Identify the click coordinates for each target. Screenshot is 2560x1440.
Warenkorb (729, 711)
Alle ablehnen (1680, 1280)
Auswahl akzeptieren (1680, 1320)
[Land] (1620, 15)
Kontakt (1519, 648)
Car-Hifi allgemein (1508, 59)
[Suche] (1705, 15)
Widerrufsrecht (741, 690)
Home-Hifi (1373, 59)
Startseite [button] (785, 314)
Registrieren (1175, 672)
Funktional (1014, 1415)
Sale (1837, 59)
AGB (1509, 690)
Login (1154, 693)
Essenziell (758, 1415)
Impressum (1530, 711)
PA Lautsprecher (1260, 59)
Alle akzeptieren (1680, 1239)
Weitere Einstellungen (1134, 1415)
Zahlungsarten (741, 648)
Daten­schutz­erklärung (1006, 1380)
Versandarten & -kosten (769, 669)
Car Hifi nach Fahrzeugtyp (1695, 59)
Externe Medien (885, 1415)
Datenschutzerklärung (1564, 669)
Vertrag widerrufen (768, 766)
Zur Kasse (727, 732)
==============================
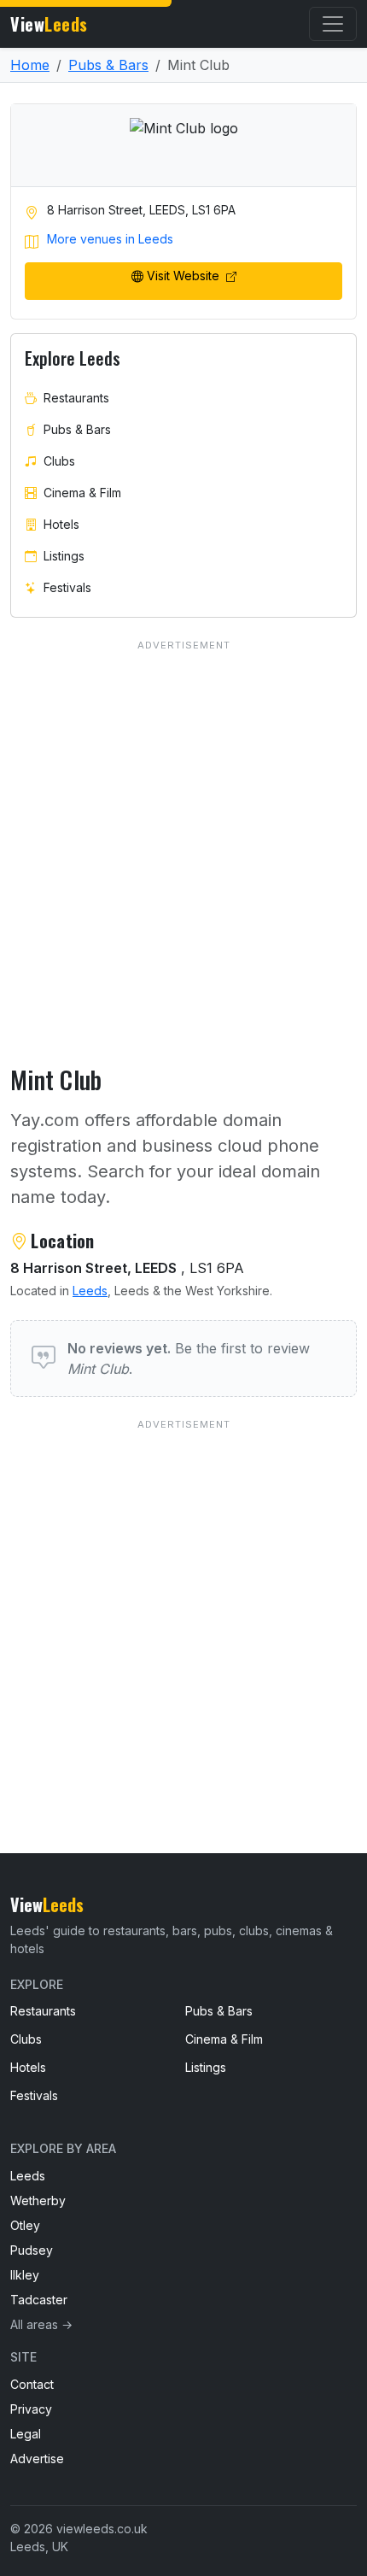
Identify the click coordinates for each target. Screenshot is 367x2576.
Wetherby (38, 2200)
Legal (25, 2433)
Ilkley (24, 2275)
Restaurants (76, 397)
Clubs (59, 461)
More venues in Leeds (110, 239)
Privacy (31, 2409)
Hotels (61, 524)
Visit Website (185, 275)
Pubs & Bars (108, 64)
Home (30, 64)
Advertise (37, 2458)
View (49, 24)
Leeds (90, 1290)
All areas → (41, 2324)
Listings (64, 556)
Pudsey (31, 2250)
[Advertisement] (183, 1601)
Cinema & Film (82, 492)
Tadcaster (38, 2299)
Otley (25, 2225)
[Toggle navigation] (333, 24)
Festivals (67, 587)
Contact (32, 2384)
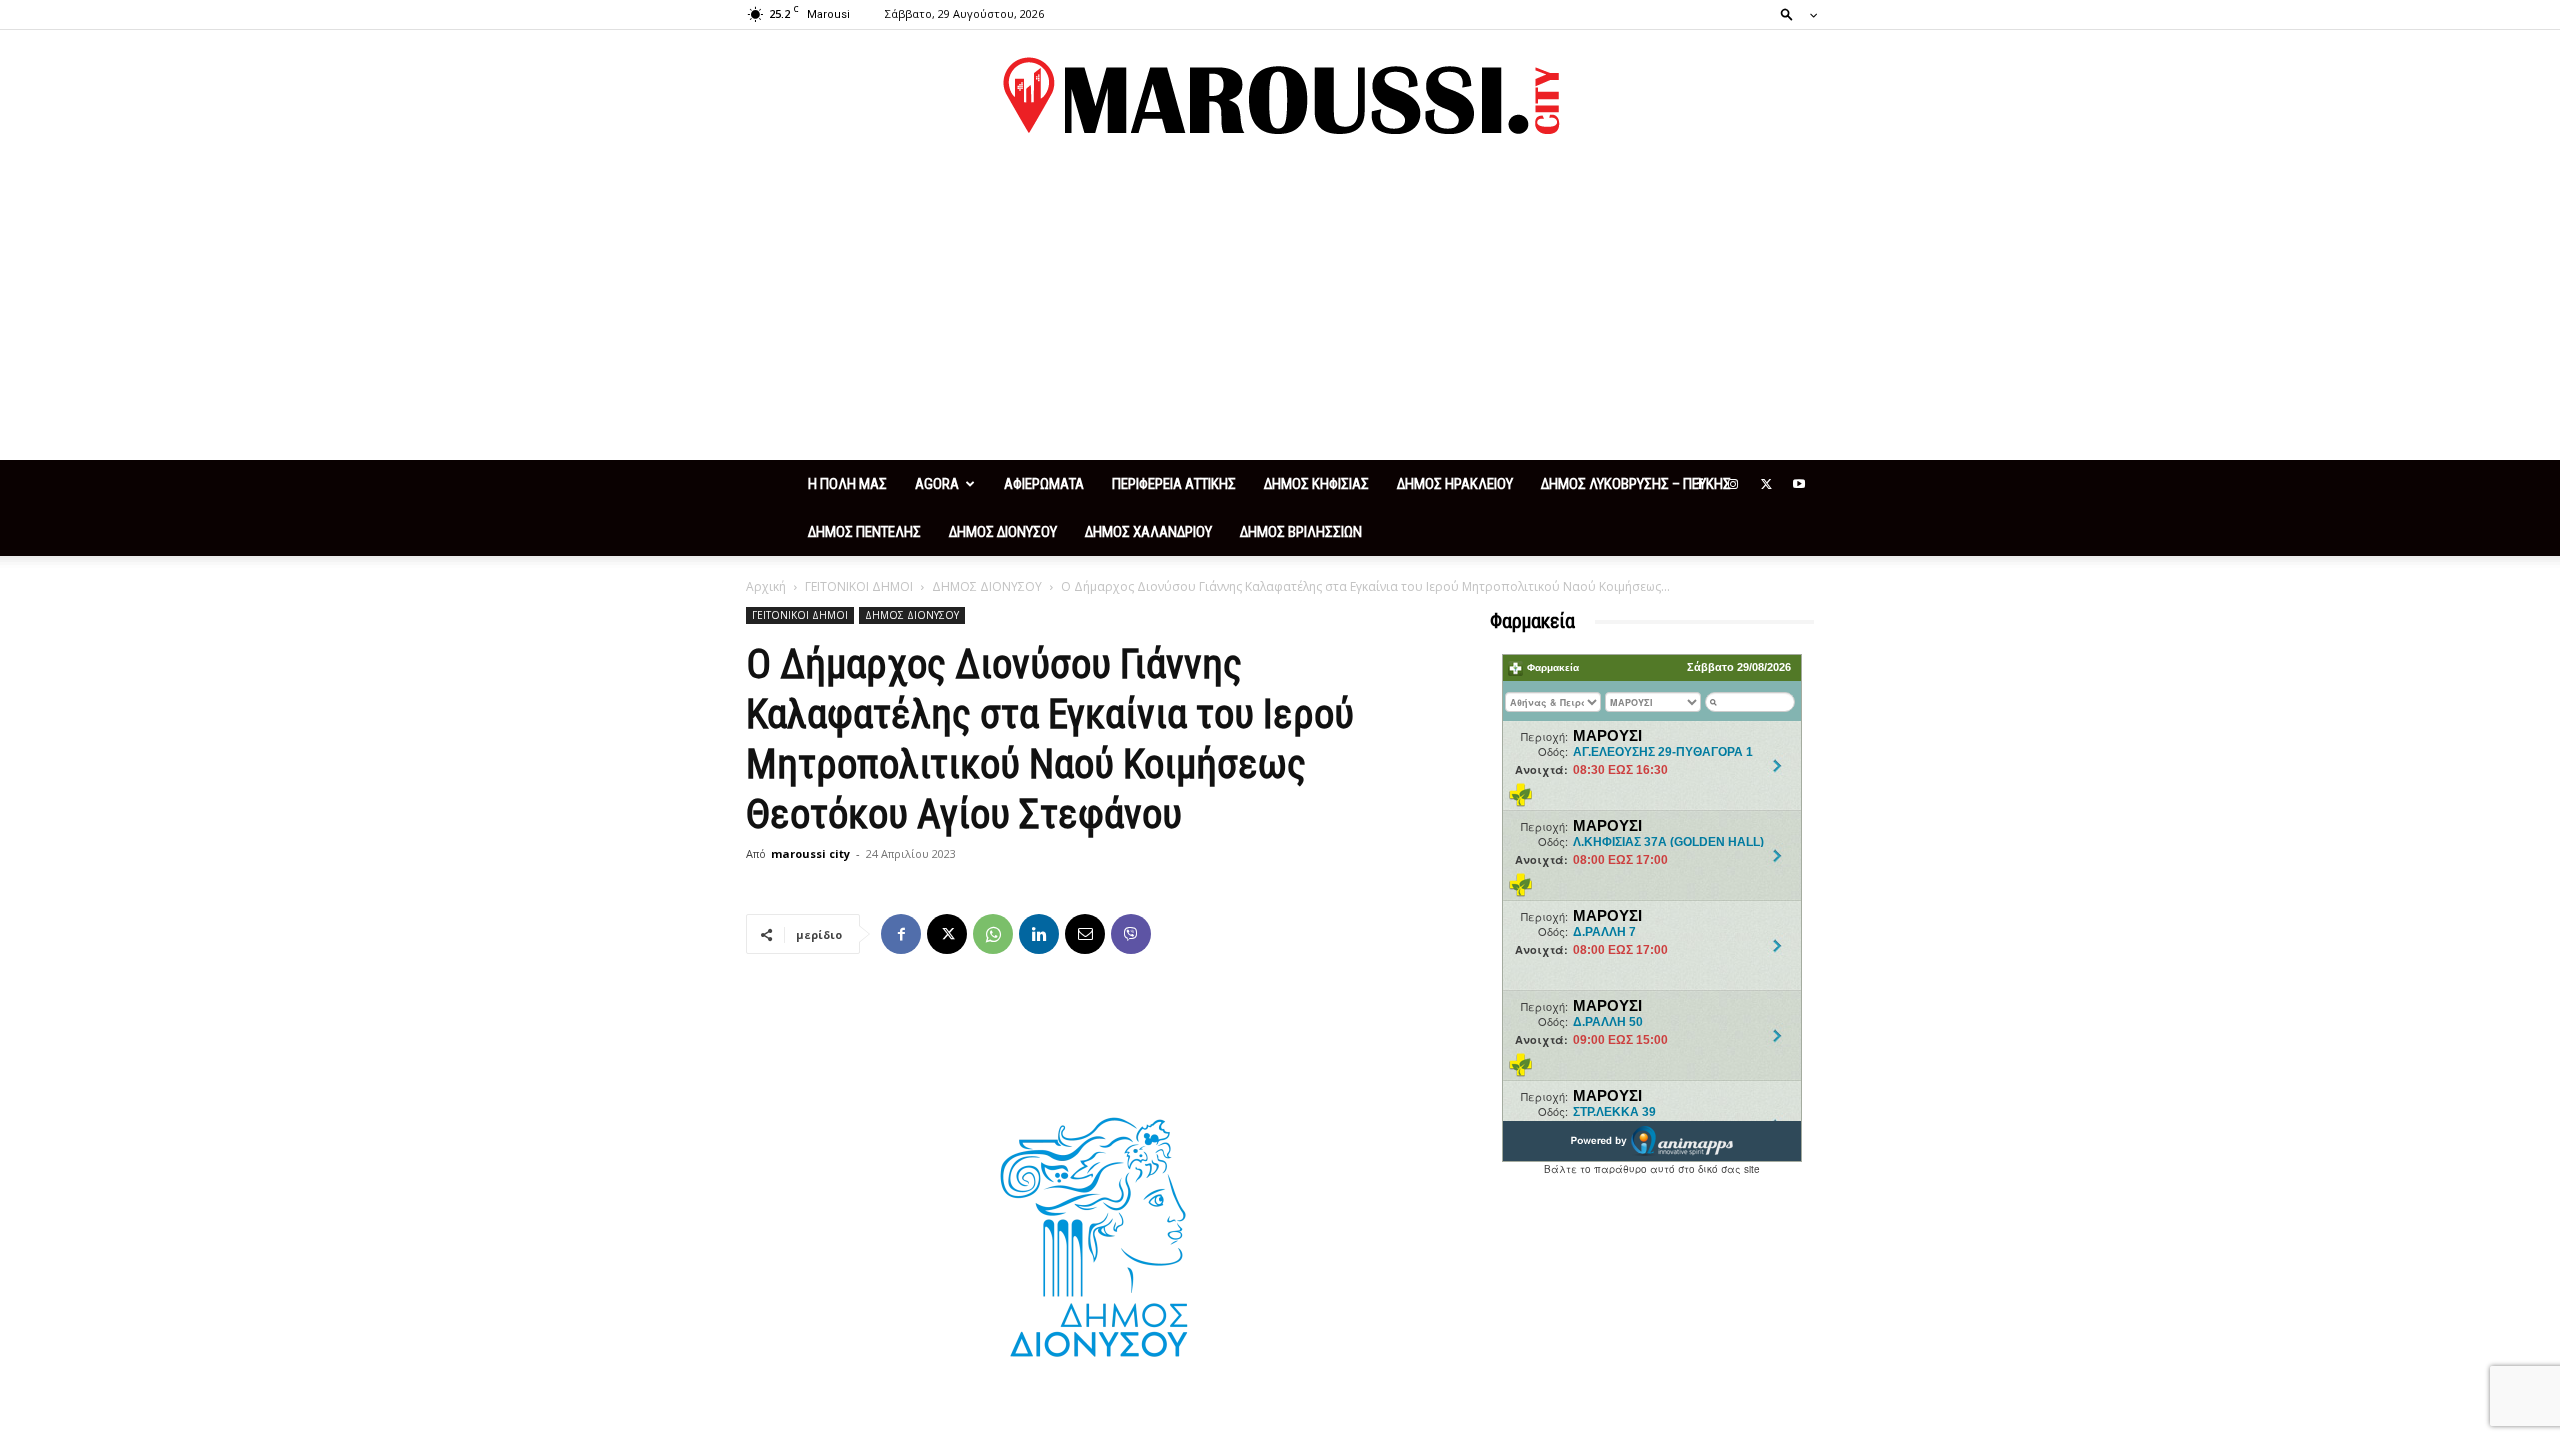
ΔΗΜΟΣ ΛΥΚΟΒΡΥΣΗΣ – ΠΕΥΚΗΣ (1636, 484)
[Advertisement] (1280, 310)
==============================
What is required
Copy out all lines above holding "Identify".

Exercise result
Identify the click coordinates for each target. Screenshot is 2560x1440.
Identify the click coordinates for each target. Screenshot is 367x2576.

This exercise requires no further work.